**OBJECTIVE 1**
Reproduce the passage of the Starcraft discussion from "I think where" to "world of complexity.".

-- Start SOURCE EXCERPT --

I think where we probably disagree is that I think the training method isn't probably going to be best done by a careful sample. I just really really don't think that Starcraft is the kind of problem that can be solved in the way that games like Go or Chess are. Those you can train with thousands if not millions of games and get great results. But at least in Chess if not Go, the whole board is known completely to both players. The AI doesn't have to make inferences about what the actual state of affairs is, because the actual state of affairs is known. When it has to start making those judgments, even if they are high reliability judgments like I didn't see natural at X minutes then do Y, you're opening up a brand new world of complexity.
|
Neural networks are already known to be strong classifiers of X or not X (ex. spam or not spam). Thus, they already make inferences from limited information.

-- End SOURCE EXCERPT --
-- Start SUPPLIED RECORDS --

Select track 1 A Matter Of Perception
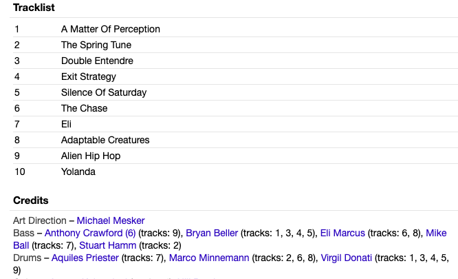Image resolution: width=458 pixels, height=279 pixels. point(235,29)
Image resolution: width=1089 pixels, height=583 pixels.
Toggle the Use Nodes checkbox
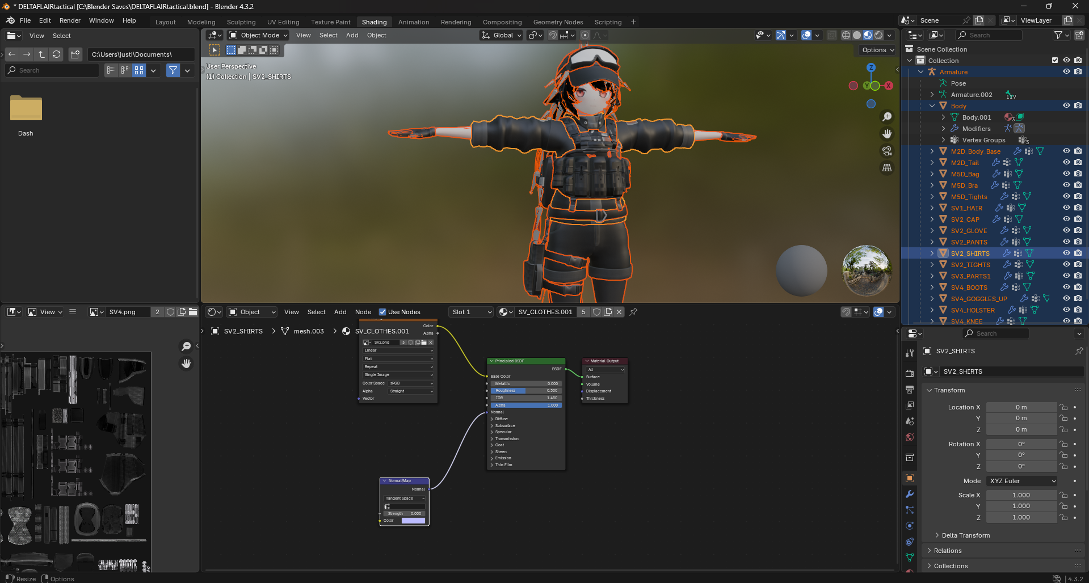point(382,312)
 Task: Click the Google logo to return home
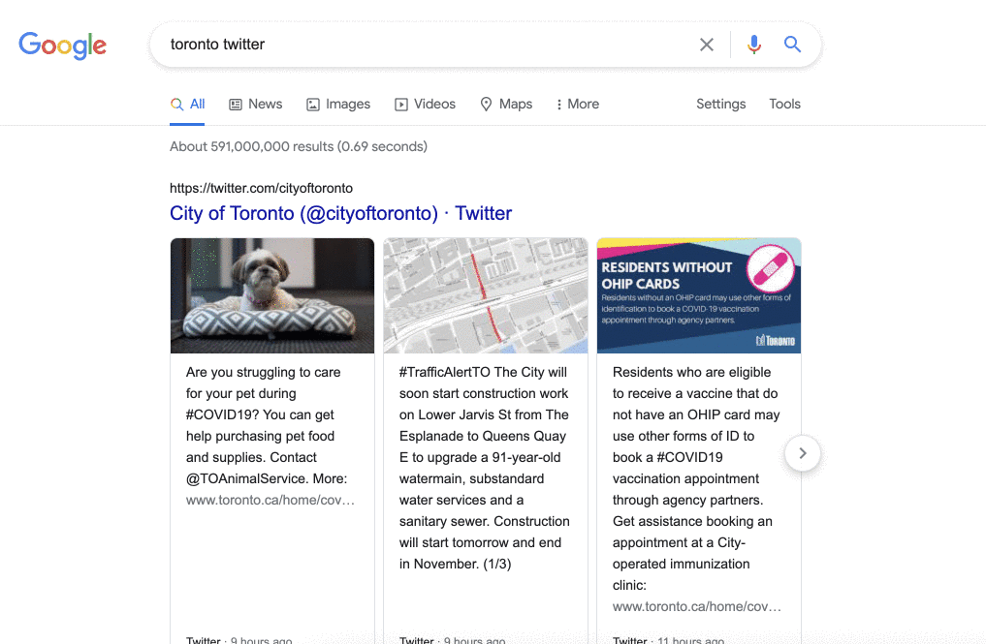(62, 46)
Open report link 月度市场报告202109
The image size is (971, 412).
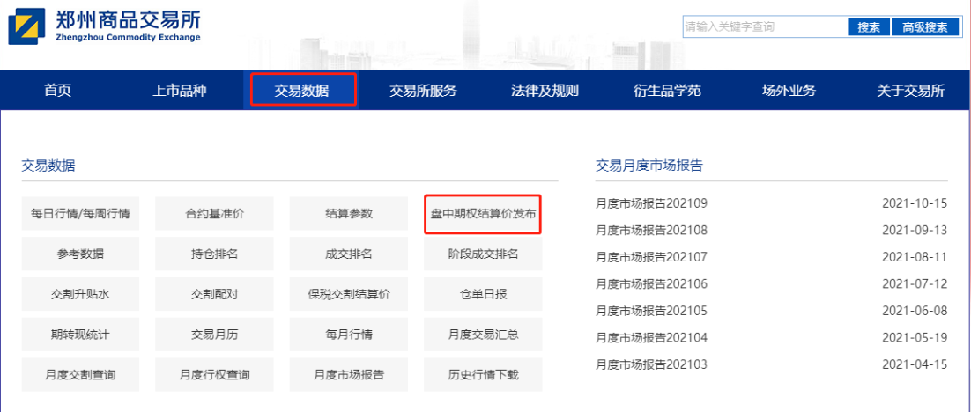[x=651, y=203]
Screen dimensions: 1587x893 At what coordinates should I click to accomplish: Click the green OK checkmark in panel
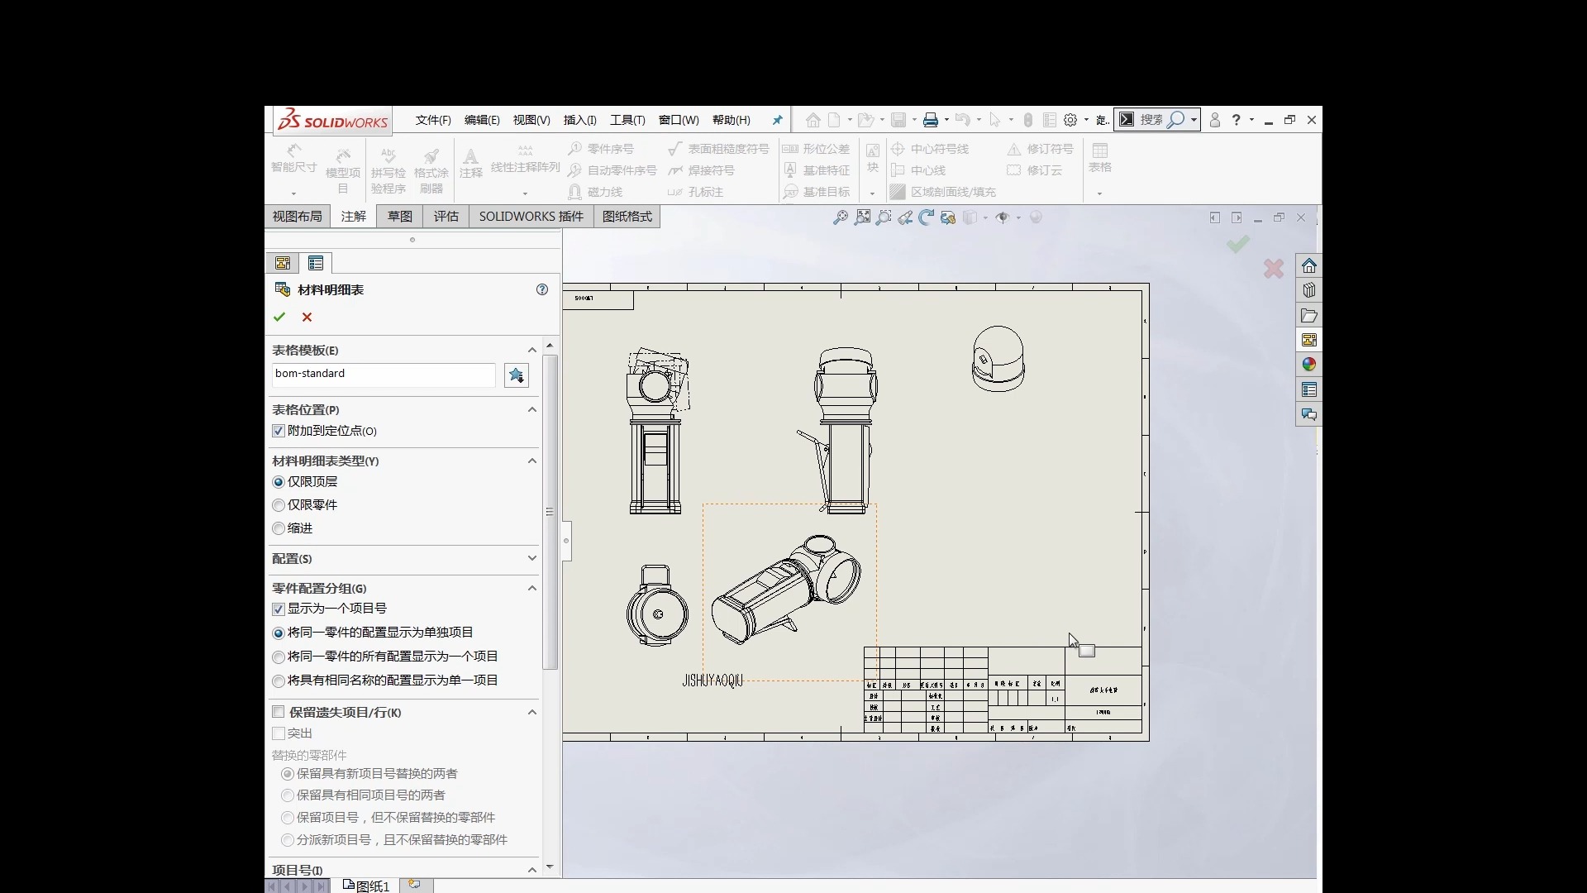[279, 317]
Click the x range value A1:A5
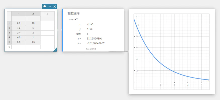Screen dimensions: 220x100 (x=90, y=25)
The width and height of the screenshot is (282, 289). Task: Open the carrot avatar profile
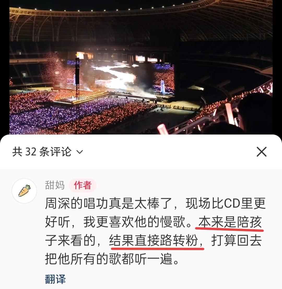click(24, 191)
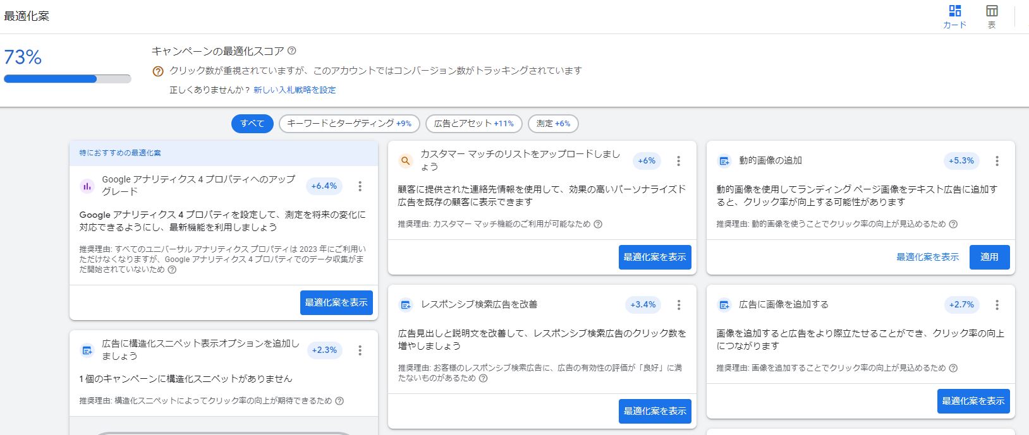Screen dimensions: 1029x435
Task: Filter by 測定 chip
Action: (x=553, y=124)
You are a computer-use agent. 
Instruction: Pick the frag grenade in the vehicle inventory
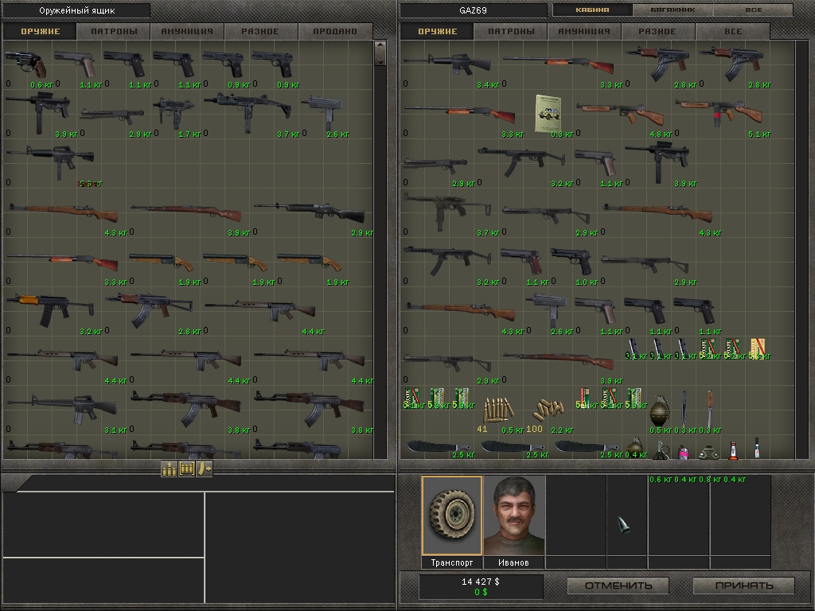[659, 412]
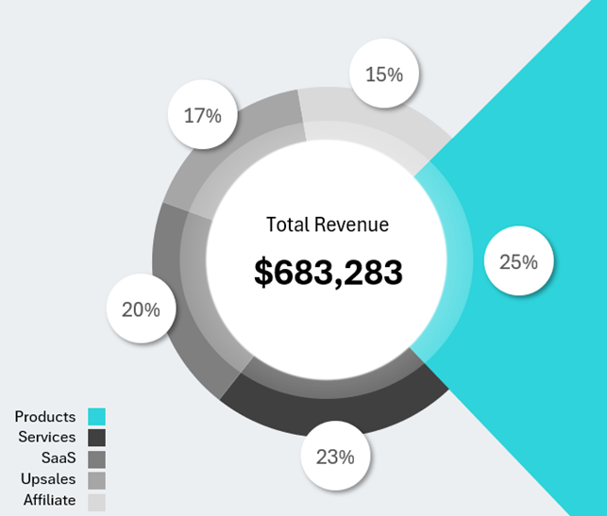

-- End SUPPLIED RECORDS --

**OBJECTIVE 2**
Rewrite the records from the line with "You are a computer-use agent." to the end of the records, with "frag grenade" swapped for "smoke grenade" and the pictures left out.

**EXERCISE OUTPUT 1**
I think where we probably disagree is that I think the training method isn't probably going to be best done by a careful sample. I just really really don't think that Starcraft is the kind of problem that can be solved in the way that games like Go or Chess are. Those you can train with thousands if not millions of games and get great results. But at least in Chess if not Go, the whole board is known completely to both players. The AI doesn't have to make inferences about what the actual state of affairs is, because the actual state of affairs is known. When it has to start making those judgments, even if they are high reliability judgments like I didn't see natural at X minutes then do Y, you're opening up a brand new world of complexity.

**EXERCISE OUTPUT 2**
You are a computer-use agent. 
Instruction: Pick the smoke grenade in the vehicle inventory
[659, 412]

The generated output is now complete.